* [What is asked]
Retype the records from their first line through the line containing "Action: (990, 444)", both ends included.

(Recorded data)
******************************

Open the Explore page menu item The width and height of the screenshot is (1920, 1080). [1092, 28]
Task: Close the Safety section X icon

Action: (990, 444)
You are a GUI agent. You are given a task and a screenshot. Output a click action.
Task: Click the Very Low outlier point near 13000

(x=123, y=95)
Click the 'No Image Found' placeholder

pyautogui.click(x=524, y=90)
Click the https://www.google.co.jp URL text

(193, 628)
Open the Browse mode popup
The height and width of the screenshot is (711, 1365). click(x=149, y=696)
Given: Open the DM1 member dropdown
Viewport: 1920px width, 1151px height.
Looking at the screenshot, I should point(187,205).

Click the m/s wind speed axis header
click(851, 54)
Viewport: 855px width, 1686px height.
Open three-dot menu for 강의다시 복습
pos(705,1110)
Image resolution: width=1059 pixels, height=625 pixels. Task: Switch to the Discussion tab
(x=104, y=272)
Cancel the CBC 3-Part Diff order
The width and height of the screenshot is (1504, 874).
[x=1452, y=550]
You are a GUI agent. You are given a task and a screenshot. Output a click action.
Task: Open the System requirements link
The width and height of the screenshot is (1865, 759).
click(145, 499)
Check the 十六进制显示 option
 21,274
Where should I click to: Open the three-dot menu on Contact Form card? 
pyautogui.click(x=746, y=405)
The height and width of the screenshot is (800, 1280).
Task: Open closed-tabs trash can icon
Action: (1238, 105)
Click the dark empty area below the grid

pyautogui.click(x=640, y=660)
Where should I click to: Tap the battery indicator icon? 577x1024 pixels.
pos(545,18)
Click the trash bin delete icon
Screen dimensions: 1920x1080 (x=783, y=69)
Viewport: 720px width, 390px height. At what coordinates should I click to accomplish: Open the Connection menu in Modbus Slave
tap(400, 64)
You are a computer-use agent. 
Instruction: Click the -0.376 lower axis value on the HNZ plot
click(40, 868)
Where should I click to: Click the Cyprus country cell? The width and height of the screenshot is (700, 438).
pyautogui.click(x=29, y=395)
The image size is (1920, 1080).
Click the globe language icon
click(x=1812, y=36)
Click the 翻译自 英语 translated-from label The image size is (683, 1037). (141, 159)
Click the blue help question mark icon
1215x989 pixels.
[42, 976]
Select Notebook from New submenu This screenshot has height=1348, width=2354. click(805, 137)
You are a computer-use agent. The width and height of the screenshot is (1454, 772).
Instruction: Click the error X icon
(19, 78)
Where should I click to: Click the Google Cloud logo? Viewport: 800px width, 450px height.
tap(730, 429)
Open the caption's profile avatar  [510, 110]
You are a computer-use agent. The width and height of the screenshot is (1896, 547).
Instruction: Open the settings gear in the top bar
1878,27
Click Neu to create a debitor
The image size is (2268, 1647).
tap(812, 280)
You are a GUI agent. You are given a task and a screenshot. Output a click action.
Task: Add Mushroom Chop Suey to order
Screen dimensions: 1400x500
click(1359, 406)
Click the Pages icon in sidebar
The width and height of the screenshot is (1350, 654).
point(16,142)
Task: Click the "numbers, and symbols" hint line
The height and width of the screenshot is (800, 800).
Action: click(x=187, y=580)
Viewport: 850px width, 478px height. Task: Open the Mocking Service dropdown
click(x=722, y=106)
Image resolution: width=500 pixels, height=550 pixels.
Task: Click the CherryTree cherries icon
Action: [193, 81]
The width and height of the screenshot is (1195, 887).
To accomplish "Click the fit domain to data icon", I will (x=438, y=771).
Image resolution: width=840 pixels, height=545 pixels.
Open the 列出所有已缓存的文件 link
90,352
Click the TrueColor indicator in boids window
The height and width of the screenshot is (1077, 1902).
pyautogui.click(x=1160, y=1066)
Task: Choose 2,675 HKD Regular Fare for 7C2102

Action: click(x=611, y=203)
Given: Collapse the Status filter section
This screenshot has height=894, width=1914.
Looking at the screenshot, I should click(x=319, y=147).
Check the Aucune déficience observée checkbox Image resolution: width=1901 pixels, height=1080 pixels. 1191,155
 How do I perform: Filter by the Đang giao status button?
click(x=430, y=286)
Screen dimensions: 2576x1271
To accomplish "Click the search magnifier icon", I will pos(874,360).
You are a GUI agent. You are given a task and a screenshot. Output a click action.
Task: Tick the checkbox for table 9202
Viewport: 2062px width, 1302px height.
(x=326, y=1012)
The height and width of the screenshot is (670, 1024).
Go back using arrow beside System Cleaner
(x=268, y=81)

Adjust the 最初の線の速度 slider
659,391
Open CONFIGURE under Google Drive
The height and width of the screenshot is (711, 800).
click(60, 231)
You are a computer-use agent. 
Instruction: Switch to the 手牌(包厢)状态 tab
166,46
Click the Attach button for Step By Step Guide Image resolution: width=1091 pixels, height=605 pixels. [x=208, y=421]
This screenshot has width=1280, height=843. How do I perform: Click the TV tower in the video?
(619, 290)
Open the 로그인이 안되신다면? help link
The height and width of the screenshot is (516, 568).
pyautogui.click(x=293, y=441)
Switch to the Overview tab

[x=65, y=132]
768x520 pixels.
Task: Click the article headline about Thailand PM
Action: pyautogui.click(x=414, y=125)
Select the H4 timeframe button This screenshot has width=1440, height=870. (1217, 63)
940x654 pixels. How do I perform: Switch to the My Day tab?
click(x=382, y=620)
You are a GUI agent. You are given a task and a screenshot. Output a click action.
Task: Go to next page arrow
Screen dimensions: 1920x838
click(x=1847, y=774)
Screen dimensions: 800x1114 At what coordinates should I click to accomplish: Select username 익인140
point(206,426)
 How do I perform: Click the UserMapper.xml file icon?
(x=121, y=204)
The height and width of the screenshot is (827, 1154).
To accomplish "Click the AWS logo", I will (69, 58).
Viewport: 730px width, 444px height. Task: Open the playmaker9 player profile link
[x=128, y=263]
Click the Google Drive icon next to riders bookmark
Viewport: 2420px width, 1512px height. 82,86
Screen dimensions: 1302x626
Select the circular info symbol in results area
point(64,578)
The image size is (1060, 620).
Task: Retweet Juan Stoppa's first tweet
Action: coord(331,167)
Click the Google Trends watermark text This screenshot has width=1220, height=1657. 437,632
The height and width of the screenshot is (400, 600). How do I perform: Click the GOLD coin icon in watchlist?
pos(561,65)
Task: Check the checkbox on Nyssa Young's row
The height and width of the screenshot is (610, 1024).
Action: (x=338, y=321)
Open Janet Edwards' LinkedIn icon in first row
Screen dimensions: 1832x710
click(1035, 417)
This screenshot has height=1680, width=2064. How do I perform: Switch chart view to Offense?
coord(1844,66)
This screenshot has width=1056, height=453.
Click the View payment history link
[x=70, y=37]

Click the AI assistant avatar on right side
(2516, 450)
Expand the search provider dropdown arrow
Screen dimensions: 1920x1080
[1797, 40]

******************************

* [Exercise answer]
Open the Explore page menu item The width and height of the screenshot is (1920, 1080). [1092, 28]
Task: Close the Safety section X icon

Action: (990, 444)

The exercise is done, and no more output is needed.